ただ、登場する怨念を抱いて死んだ女性の霊や、団地の中を徘徊する子供は呪怨でやっていることをそのまま転用しているだけのようにも見えました(それでも十分に怖いです)
肝心のキョンシー要素ですが。
途中までは一定のワクワク感はあります。とにかく最初にでてくる女性の霊が怖かったため、その後の展開も期待させられます。
また、キョンシーを作る際に子供を生贄にしたり、上記した女性の霊がキョンシーに入り込んでしまう。といったキョンシーに怨念を注いで強化していく流れも期待をさせられます。(過去には色々なキョンシーがいたため、そこで個性や魅力が出せていると感じます)

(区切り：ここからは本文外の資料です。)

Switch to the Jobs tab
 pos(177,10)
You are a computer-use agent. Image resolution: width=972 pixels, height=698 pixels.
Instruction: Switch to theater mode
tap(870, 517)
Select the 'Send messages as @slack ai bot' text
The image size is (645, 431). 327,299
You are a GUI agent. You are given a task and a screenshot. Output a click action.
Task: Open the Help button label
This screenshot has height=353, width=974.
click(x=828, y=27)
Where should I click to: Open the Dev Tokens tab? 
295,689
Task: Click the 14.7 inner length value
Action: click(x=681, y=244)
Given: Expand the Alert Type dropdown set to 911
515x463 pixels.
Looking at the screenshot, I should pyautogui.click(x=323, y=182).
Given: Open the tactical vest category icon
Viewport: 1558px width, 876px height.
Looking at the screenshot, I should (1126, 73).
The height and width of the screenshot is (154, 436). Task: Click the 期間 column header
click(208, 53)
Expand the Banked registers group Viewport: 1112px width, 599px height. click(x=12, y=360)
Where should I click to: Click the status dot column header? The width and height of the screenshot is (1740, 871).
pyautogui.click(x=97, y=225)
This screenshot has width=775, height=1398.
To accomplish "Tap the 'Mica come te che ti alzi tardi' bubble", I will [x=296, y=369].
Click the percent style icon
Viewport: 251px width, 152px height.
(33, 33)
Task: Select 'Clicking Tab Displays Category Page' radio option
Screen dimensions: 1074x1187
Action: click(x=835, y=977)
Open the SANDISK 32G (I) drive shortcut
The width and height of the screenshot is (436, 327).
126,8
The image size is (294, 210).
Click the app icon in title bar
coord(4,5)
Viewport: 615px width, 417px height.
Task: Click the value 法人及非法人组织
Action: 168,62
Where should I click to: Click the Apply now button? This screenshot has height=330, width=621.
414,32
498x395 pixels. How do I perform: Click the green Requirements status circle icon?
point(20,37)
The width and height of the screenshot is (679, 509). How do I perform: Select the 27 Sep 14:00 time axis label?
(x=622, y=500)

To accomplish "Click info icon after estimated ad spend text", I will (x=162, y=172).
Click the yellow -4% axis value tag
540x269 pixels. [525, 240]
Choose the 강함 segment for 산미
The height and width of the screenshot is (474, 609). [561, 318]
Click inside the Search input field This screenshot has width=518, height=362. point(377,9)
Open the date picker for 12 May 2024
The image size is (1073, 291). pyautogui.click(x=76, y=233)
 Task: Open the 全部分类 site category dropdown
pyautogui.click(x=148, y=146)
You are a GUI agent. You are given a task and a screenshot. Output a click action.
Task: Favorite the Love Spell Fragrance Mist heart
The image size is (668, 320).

過去の作品ではコミカルで武芸に通ずる弟子がいたり、仲間のキョンシーを操作したり、道士としてできることが多く一定の安心感がありましたが、今作では『そこら辺のおっさん』感が強く、そこに絶望を感じさせられずにはいられません。
といったところまでが面白いところです。
この作品は上記したワクワク感とは反比例してバトル要素は薄いため、なんだか高まった気持ちをどこに持って行けば良いのか分からなくなりました。
最後の戦闘シーンは中途半端な格闘と、普通のCGで表現しておりあまり見所はないです。
結局のところ、ホラーをやりたかったのかキョンシーをやりたかったのか中途半端な作品になってしまっている感があります。
ホラー表現が良かっただけに、じゃあ最後まで霊的な何かで表現した方がまだ良かったのでは無いでしょうか。
そしてオチが信じられないくらいダメでした。あのオチを入れると、この映画で何を表現したかったのかますます分からなくなりますね。
キョンシー映画は夢か幻で、もう観ることはできないんだよ。というメッセージだったのでしょうか。
以上の理由で星二つです。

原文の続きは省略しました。